Norton and Issa in Colloquy at Today’s Committee Meeting Pledge to Continue on Road to Budget Autonomy

November 17, 2011

Norton and Issa in Colloquy at Today's Committee Meeting Pledge to Continue on Road to Budget Autonomy

November 17, 2011

WASHINGTON, DC – At the business meeting of the House Committee on Oversight and Government Reform today, Congresswoman Eleanor Holmes Norton (D-DC) expressed her appreciation to Chairman Darrell Issa (R-CA) and her intention to continue to work with him on his District of Columbia budget autonomy bill. Issa committed to working with Norton and the city until a bill that is acceptable becomes law.

In her remarks at the business meeting, Norton recounted what she described as "a civics lesson on committee work at its best," beginning at a May hearing when Issa, after witnesses commended the District's local finances and underscored the inefficiencies and added costs that result from Congress having to approve the city's local budget, made the surprising announcement that he wanted to work on a bill that would give the District more budget autonomy. Norton said that the Issa bill came close to her own pending D.C. Budget Autonomy Act. However, the inclusion of an unprecedented permanent ban on the District's use of its own funds on abortion services for the city's most vulnerable women proved fatal. The problem, both Norton and Issa agreed, extended beyond the abortion rider because the bill was almost certain to draw a string of similar riders. Norton has already had a conversation with Issa about ways to prevent the bill from being burdened with multiple anti-home rule riders.

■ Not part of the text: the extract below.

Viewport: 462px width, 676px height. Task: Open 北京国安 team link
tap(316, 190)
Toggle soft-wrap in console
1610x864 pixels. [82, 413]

"I want to commend Chairman Issa not only for the bill that he proposed, but for the process he undertook to develop the legislation," Norton said. "We started with an issue where both parties have had some disagreement, and through fruitful discussions, ended with a piece of legislation that is very close to a bill that D.C. can support."

Both Norton and Issa agreed that they have come too far to give up on getting a final bill. Norton said that Issa's bill is probably the best chance the District has for getting budget autonomy in the near future, and that the bill deserved the careful consideration that the city's leaders gave it, rather than immediately rejected it because of their objections to the abortion rider.